(Saved data entries)
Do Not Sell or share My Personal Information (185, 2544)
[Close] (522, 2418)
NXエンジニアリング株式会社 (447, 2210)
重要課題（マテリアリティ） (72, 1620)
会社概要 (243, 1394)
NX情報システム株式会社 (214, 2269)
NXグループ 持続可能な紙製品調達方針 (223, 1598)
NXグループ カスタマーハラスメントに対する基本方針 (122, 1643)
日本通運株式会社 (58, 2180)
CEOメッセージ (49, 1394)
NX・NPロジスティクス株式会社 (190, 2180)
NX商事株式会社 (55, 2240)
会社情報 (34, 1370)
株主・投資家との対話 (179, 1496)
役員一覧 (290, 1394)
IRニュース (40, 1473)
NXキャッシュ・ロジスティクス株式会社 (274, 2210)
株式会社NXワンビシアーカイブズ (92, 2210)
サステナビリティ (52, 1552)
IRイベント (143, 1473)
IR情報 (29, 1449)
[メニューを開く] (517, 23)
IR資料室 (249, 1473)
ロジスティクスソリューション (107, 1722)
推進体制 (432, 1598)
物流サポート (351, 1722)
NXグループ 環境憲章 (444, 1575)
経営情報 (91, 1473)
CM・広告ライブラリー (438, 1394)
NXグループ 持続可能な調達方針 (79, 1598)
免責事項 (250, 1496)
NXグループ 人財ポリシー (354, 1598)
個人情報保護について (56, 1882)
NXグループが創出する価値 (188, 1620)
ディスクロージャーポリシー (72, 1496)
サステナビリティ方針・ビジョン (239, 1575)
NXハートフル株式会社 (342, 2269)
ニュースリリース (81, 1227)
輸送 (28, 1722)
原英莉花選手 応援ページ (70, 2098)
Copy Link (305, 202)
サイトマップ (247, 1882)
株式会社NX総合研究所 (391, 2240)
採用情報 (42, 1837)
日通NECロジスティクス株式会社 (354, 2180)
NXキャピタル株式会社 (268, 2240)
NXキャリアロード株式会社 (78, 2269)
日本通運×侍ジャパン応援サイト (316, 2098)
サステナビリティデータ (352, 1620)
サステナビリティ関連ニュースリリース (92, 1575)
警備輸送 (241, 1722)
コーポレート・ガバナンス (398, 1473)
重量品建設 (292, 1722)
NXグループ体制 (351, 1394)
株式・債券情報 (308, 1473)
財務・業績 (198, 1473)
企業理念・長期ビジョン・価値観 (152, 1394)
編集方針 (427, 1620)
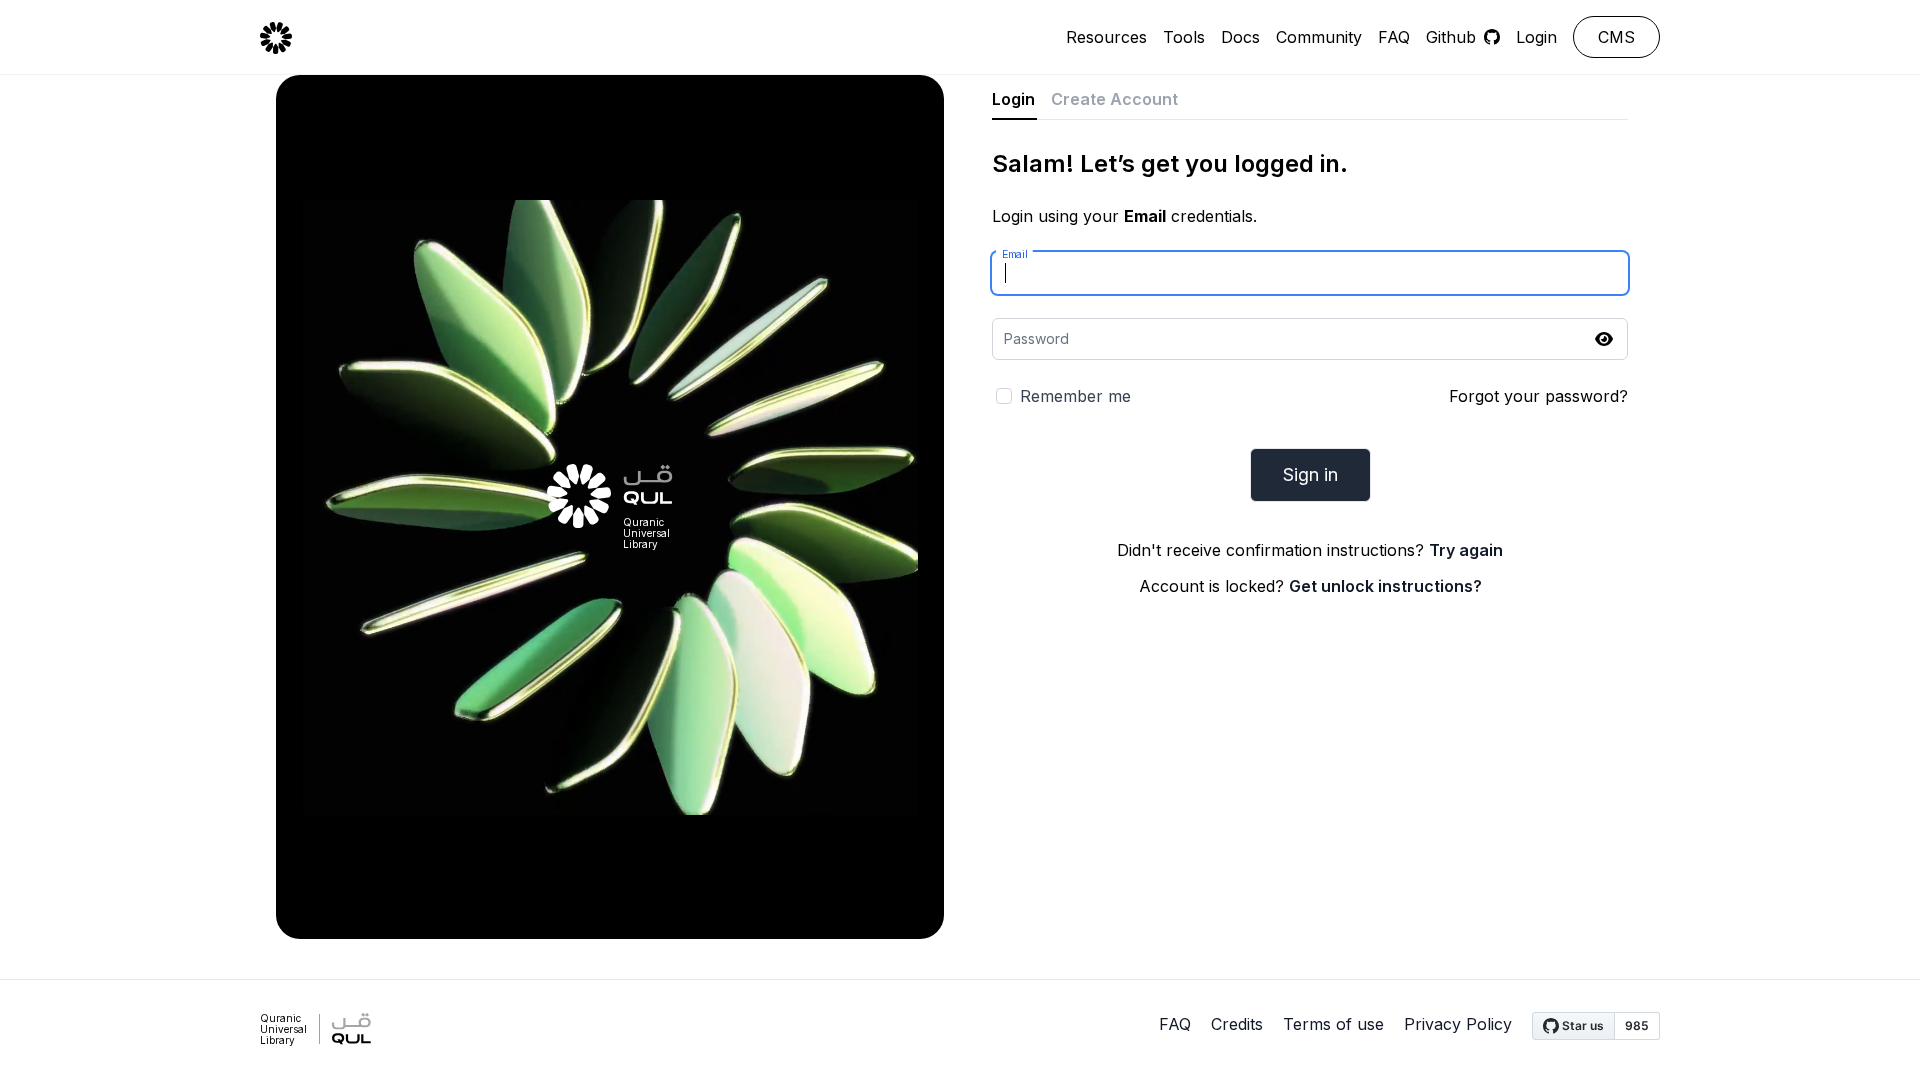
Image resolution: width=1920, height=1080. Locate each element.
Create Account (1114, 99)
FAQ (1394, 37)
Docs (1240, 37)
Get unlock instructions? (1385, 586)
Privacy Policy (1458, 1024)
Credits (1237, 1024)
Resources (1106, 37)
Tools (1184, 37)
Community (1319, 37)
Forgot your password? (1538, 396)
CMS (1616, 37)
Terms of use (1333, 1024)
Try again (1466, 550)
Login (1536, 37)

→ Work item: The entries are to be written out in full and exactly, apart from the pictures.

→ Answer:
Do Not Sell or share My Personal Information (185, 2544)
[Close] (522, 2418)
NXエンジニアリング株式会社 (447, 2210)
重要課題（マテリアリティ） (72, 1620)
会社概要 (243, 1394)
NX情報システム株式会社 (214, 2269)
NXグループ 持続可能な紙製品調達方針 (223, 1598)
NXグループ カスタマーハラスメントに対する基本方針 (122, 1643)
日本通運株式会社 (58, 2180)
CEOメッセージ (49, 1394)
NX・NPロジスティクス株式会社 (190, 2180)
NX商事株式会社 (55, 2240)
会社情報 (34, 1370)
株主・投資家との対話 (179, 1496)
役員一覧 (290, 1394)
IRニュース (40, 1473)
NXキャッシュ・ロジスティクス株式会社 (274, 2210)
株式会社NXワンビシアーカイブズ (92, 2210)
サステナビリティ (52, 1552)
IRイベント (143, 1473)
IR情報 (29, 1449)
[メニューを開く] (517, 23)
IR資料室 (249, 1473)
ロジスティクスソリューション (107, 1722)
推進体制 (432, 1598)
物流サポート (351, 1722)
NXグループ 環境憲章 (444, 1575)
経営情報 (91, 1473)
CM・広告ライブラリー (438, 1394)
NXグループ 持続可能な調達方針 (79, 1598)
免責事項 (250, 1496)
NXグループ 人財ポリシー (354, 1598)
個人情報保護について (56, 1882)
NXグループが創出する価値 (188, 1620)
ディスクロージャーポリシー (72, 1496)
サステナビリティ方針・ビジョン (239, 1575)
NXハートフル株式会社 (342, 2269)
ニュースリリース (81, 1227)
輸送 (28, 1722)
原英莉花選手 応援ページ (70, 2098)
Copy Link (305, 202)
サイトマップ (247, 1882)
株式会社NX総合研究所 (391, 2240)
採用情報 (42, 1837)
日通NECロジスティクス株式会社 (354, 2180)
NXキャピタル株式会社 (268, 2240)
NXキャリアロード株式会社 (78, 2269)
日本通運×侍ジャパン応援サイト (316, 2098)
サステナビリティデータ (352, 1620)
サステナビリティ関連ニュースリリース (92, 1575)
警備輸送 (241, 1722)
コーポレート・ガバナンス (398, 1473)
重量品建設 (292, 1722)
NXグループ体制 (351, 1394)
株式・債券情報 (308, 1473)
財務・業績 (198, 1473)
企業理念・長期ビジョン・価値観 (152, 1394)
編集方針 (427, 1620)
Image resolution: width=1920, height=1080. Locate each element.
Create Account (1114, 99)
FAQ (1394, 37)
Docs (1240, 37)
Get unlock instructions? (1385, 586)
Privacy Policy (1458, 1024)
Credits (1237, 1024)
Resources (1106, 37)
Tools (1184, 37)
Community (1319, 37)
Forgot your password? (1538, 396)
CMS (1616, 37)
Terms of use (1333, 1024)
Try again (1466, 550)
Login (1536, 37)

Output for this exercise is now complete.